Hamilton & Montgomery - the Founding Fathers of the Ulster Scots



While I was in Washington, I bought a book called "A History of Ireland" by Peter and Fiona Somerset Fry. I was delighted to see the following (brief) account of my two favourite Scots - James Hamilton and Hugh Montgomery - and their settlement of east Ulster which began in May 1606. (it only cost me $7.98 - that's the sort of book bargain that Colin Maxwell is famous for!)

"...(King) James also gave his support to two Scottish adventurers, Hugh Montgomery and Sir James Hamilton, who were busily engaged in private colonization schemes in south Antrim, north Down and the Ards. The country around Belfast was almost uninhabited when they took over; in the campaigns of 1602 and 1603 Chichester had, by his own admission, killed all the Irish he came across, irrespective of sex or rank.

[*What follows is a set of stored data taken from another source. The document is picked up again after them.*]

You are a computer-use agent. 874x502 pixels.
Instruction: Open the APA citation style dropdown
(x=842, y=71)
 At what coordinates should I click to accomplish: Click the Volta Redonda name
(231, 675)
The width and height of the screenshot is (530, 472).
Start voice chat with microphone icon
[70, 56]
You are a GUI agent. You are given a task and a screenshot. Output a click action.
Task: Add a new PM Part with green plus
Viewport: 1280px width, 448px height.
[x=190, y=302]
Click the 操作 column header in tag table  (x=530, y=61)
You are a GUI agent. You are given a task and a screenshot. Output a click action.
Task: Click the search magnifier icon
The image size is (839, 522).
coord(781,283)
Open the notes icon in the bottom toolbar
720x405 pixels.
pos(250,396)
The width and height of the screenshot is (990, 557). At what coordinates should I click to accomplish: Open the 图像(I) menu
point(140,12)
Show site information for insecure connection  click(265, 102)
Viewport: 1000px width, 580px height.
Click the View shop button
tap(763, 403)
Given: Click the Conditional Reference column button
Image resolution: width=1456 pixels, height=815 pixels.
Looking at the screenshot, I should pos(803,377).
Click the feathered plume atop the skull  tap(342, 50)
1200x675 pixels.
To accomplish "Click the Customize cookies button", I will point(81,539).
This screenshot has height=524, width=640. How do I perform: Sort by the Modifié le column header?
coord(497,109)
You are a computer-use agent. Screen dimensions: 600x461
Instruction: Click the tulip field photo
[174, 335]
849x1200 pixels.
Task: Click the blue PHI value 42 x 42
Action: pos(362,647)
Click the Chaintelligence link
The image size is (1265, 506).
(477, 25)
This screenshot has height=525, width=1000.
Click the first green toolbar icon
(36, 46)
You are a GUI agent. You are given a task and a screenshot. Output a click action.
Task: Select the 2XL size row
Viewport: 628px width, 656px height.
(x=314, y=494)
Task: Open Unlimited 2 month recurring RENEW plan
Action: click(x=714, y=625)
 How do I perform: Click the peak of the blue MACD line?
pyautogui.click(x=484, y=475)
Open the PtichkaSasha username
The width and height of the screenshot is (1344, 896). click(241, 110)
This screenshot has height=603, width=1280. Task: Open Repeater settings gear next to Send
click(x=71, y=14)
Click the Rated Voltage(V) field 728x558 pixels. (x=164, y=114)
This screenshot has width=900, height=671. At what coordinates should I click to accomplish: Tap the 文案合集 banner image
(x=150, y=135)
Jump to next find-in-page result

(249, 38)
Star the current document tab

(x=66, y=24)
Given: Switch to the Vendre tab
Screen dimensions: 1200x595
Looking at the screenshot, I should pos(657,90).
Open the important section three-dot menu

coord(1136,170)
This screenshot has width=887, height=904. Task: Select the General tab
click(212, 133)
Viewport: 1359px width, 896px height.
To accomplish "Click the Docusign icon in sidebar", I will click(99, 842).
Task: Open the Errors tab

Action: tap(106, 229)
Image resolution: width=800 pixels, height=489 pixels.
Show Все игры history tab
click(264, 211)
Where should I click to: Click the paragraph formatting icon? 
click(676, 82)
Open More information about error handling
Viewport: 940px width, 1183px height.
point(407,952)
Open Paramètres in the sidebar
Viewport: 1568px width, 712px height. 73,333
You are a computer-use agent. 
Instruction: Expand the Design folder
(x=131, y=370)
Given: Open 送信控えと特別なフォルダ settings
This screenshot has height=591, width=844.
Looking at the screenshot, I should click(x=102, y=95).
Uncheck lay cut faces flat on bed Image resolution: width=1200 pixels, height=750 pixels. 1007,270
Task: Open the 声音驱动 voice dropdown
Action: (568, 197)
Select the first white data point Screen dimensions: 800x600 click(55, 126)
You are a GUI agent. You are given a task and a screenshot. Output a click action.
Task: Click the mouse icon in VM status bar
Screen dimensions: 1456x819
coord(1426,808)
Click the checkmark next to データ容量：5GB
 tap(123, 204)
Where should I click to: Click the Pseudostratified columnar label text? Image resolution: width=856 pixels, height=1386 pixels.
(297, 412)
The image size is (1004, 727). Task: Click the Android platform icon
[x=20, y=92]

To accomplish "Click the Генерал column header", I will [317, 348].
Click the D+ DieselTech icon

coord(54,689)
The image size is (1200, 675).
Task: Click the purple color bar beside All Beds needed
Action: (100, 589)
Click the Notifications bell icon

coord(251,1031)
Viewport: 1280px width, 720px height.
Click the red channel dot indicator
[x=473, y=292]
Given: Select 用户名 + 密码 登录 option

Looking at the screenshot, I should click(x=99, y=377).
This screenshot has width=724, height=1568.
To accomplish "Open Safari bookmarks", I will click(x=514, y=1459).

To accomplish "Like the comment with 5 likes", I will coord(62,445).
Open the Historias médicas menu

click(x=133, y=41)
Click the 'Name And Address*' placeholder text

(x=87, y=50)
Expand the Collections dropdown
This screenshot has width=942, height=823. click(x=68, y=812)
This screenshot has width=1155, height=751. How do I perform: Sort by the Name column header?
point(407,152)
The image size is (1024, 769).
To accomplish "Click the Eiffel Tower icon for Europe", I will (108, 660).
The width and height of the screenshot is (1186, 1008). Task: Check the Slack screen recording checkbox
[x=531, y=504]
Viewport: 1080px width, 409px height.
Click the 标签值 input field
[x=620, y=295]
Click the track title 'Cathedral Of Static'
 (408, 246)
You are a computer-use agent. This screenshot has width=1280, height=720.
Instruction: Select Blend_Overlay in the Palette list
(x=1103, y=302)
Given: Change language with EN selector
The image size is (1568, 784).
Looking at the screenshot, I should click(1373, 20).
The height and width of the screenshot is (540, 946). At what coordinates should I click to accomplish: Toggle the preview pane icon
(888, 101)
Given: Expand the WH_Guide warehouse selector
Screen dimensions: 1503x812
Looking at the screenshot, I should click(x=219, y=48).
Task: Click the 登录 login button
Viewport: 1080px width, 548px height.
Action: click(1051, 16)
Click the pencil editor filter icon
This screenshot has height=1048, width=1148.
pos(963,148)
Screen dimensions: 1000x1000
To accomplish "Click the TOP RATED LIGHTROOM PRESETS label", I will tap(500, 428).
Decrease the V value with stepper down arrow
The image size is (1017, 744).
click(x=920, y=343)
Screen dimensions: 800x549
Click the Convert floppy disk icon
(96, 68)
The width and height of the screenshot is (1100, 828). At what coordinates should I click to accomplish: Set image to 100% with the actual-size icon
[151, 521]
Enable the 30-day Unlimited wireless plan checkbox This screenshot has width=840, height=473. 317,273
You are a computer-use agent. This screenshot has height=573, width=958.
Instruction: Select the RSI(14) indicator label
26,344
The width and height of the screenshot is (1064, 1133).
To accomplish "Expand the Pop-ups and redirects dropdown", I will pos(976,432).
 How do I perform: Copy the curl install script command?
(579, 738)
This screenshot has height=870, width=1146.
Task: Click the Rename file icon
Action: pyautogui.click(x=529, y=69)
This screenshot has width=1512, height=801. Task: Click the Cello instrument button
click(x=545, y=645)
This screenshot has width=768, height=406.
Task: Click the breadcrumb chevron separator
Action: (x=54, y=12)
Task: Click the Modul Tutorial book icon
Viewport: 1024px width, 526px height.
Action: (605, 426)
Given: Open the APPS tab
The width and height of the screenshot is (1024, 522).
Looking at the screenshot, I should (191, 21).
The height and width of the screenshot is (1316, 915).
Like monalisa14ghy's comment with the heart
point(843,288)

There was no-one left to remove; and when the two Scots acquired the greater part of the O'Neill estates at Clandeboy, in Down, they were able to offer leaseholds of untrammelled wilderness to their Lowland Scottish countrymen, whom they brought over in large numbers. Both Hamilton and Montgomery were capable, energetic and on the spot; brilliant organizers who rebuilt old towns, founded new ones, established markets, built mills and harbours and set up industries. Within a generation, Scottish settlers had transformed Antrim and Down with their prosperous, peaceful and God-fearing settlements..."

I took a bit of stick during 2006 for over-emphasising the importance of Hamilton and Montgomery's achievements. Their story has for generations been completely ignored, and is often left out of mainstream Irish/Scottish/Ulster history books.

So it's a real boost to see them included in "A History of Ireland", and in the sort of glowing terms that even I might not have had the confidence to write!!